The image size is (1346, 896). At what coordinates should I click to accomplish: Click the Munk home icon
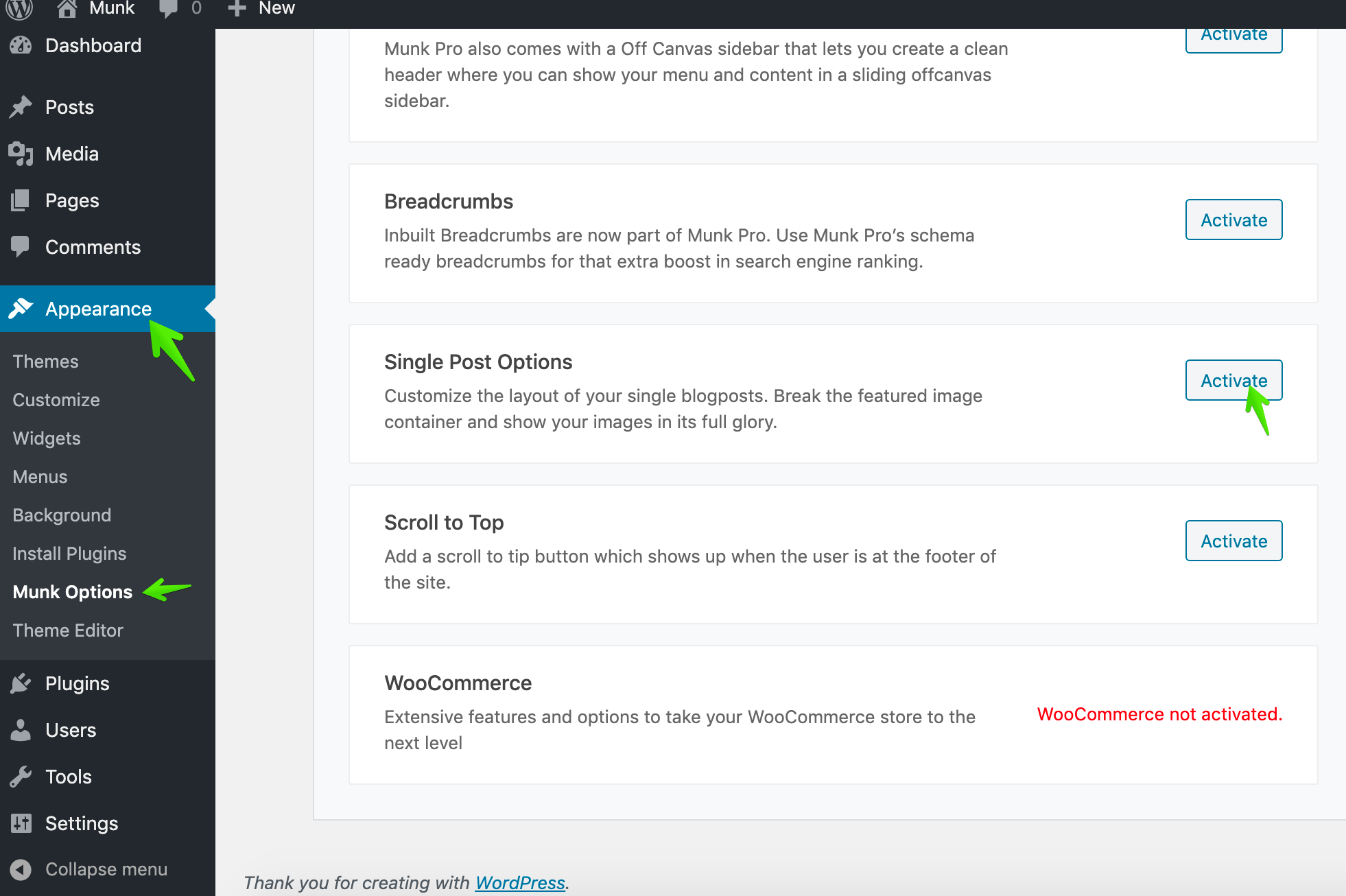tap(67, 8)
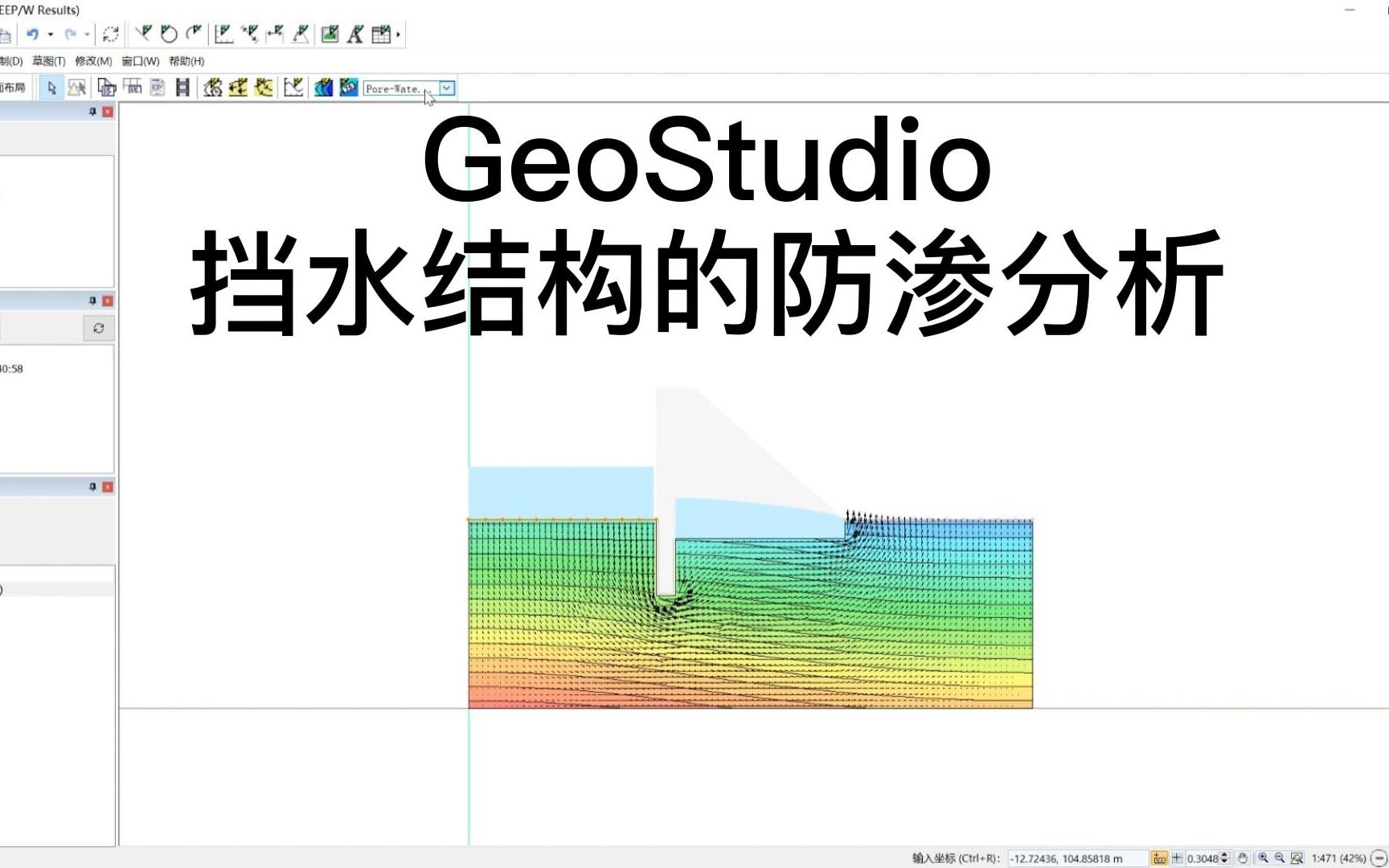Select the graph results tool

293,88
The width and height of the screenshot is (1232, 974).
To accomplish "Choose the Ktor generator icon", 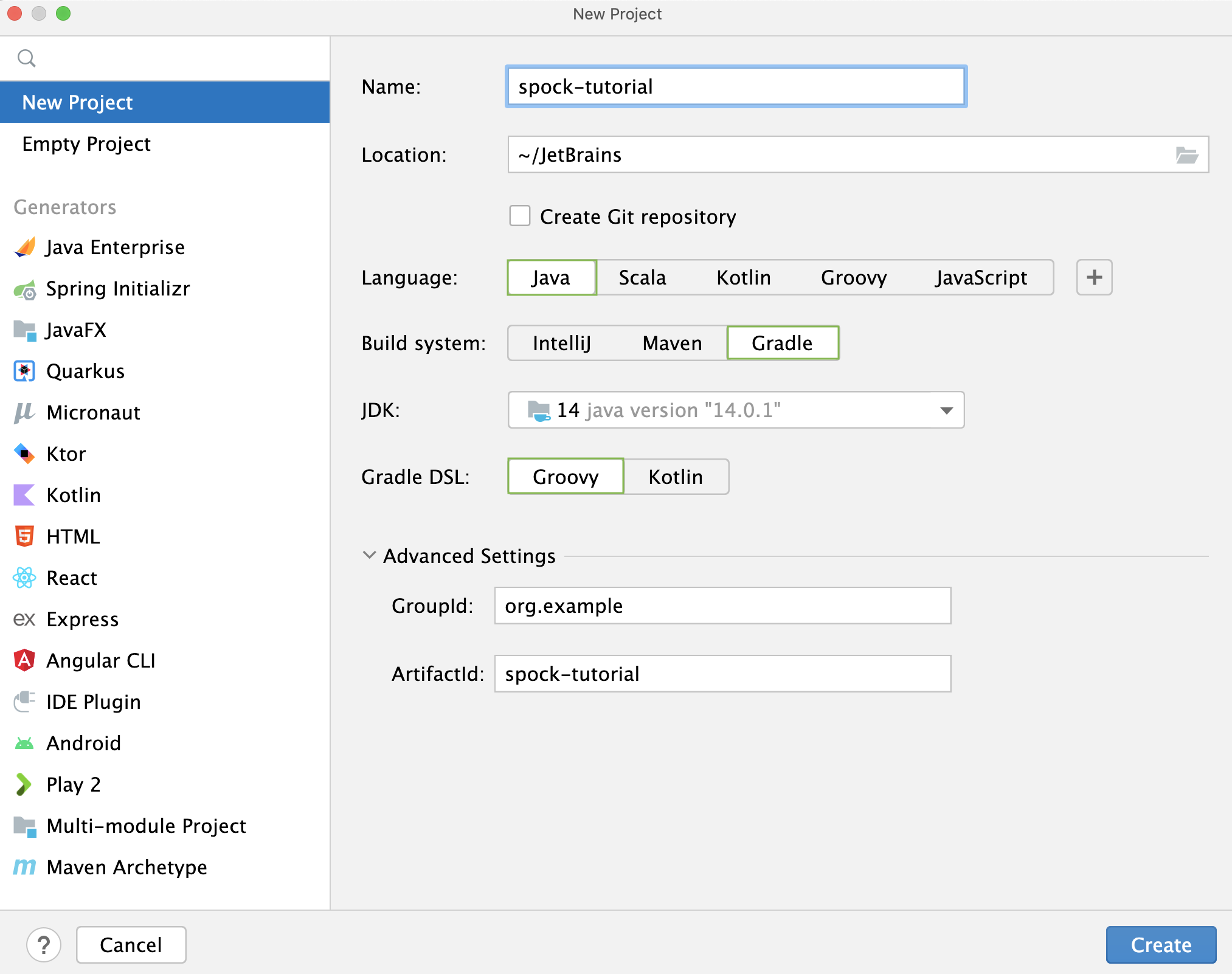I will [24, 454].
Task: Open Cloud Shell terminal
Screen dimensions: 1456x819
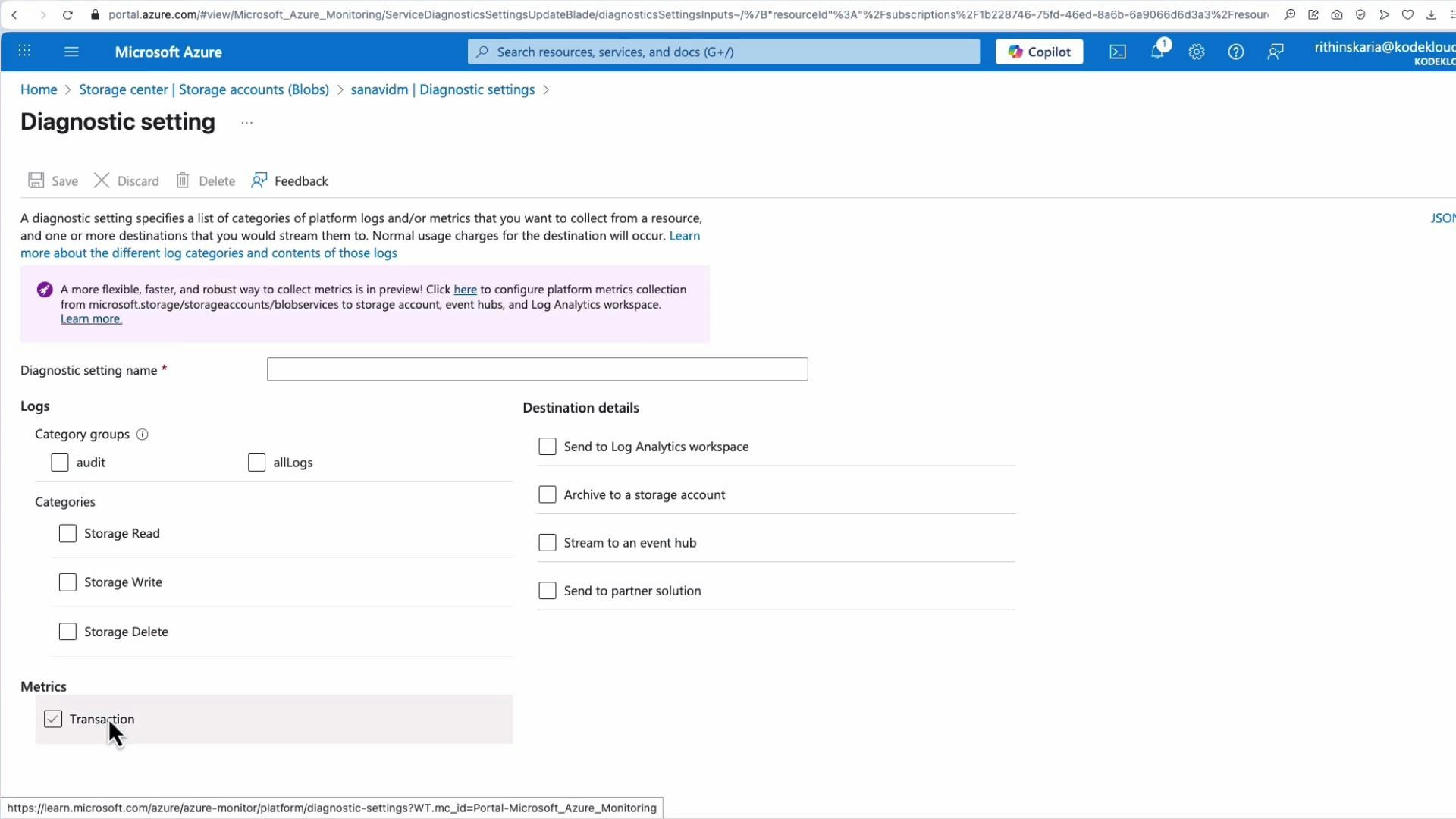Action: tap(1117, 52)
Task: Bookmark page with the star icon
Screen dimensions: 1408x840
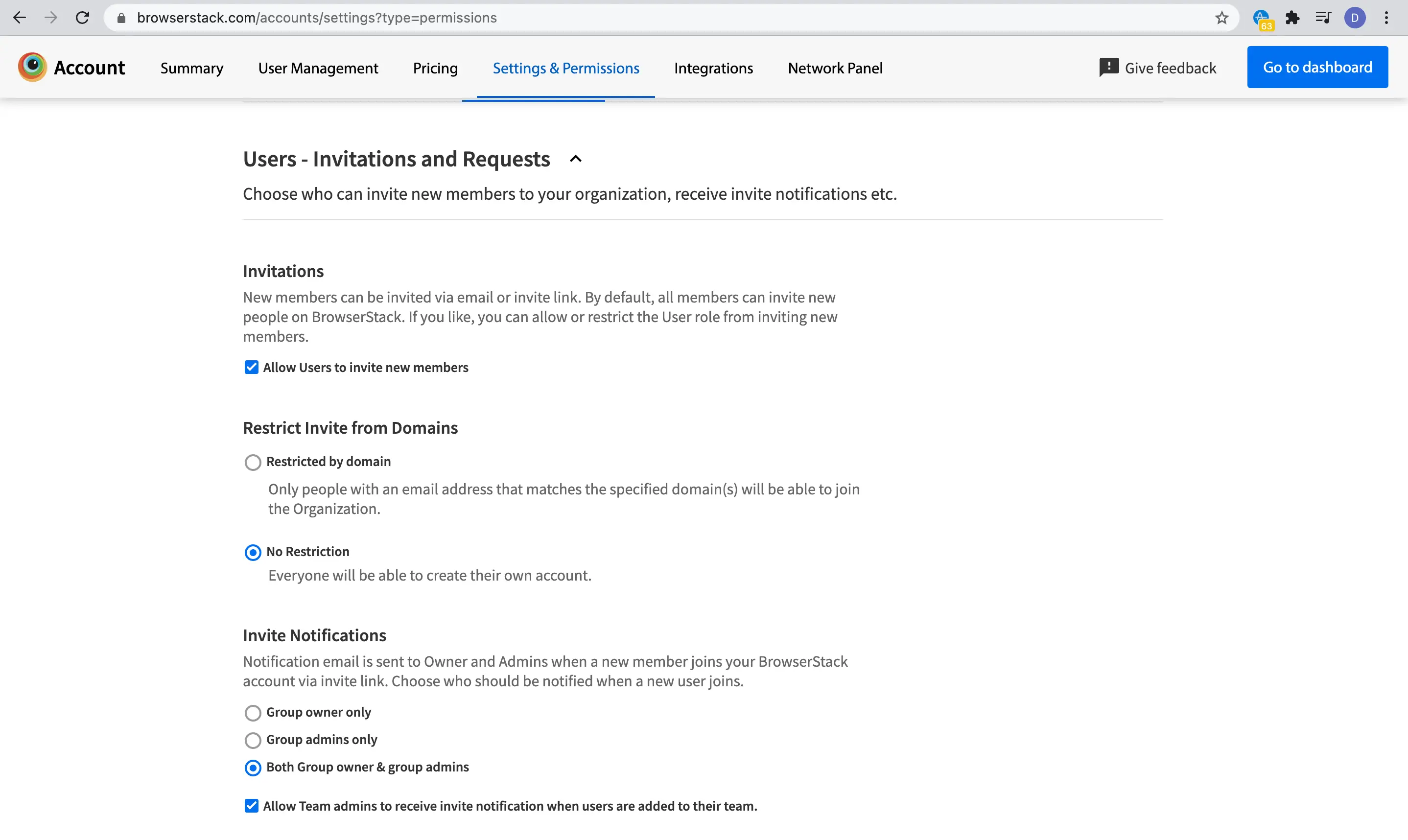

▶ [YOUR INSTRUCTIONS]
Which lines of the records above hold the word "Task"? Copy each one out.

▶ [REPLY TO THE EXERCISE]
Task: Open Cloud Shell terminal
Task: Bookmark page with the star icon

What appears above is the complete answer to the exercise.